The place has a strong or special association with a person, or group of persons, of importance of cultural or natural history of New South Wales's history.

Associated with the commercial activities of the Musgrave family, containing their business premises, residences and houses intended to be rented. The family were associated with the area for over half a century.

The place is important in demonstrating aesthetic characteristics and/or a high degree of creative or technical achievement in New South Wales.

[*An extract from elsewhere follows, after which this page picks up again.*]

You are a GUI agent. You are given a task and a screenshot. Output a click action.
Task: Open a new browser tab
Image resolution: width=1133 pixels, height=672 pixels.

Although three separate buildings, the group at Nos 82-90 Windmill Street appears as one building, indicating that the form and details were in common usage in the 1850s. The high standard of construction resulted in the retention of the larger houses following the Darling Harbour Resumption. The demolition of the smaller houses at the rear provides an indication of the cut off point between retention and demolition.

The place has a strong or special association with a particular community or cultural group in New South Wales for social, cultural or spiritual reasons.

The long-term residents have a strong attachment to the place and its townscape, as demonstrated by their involvement with the Green Bans. One of the first areas to be recognised (and included in a planning scheme) as being significant for its townscape.

The place has potential to yield information that will contribute to an understanding of the cultural or natural history of New South Wales.

There is considerable research potential relating to the development of the building group and the development of the commercial area at the eastern end of Windmill Street as a whole, as well as the commercial activities of the Musgrave family.

The place possesses uncommon, rare or endangered aspects of the cultural or natural history of New South Wales.

A building form once common throughout Sydney by 1850, this group of late Georgian style terrace houses are among the very few to survive; the main concentration of the type are within the area resumed in 1900. These houses have been in public ownership for over a century, and have undergone few alterations externally (with the exception of the rear wings).

The place is important in demonstrating the principal characteristics of a class of cultural or natural places/environments in New South Wales.

This scale and character of building once characterised the inner ring of suburbs (Woolloomooloo, Surry Hills Chippendale, Pyrmont and Ultimo), however a large proportion of the 1850s building stock has been demolished. A representative example of the urban renewal projects undertaken by the Department of Housing in the mid 1980s, with rear wings added to the rear of houses.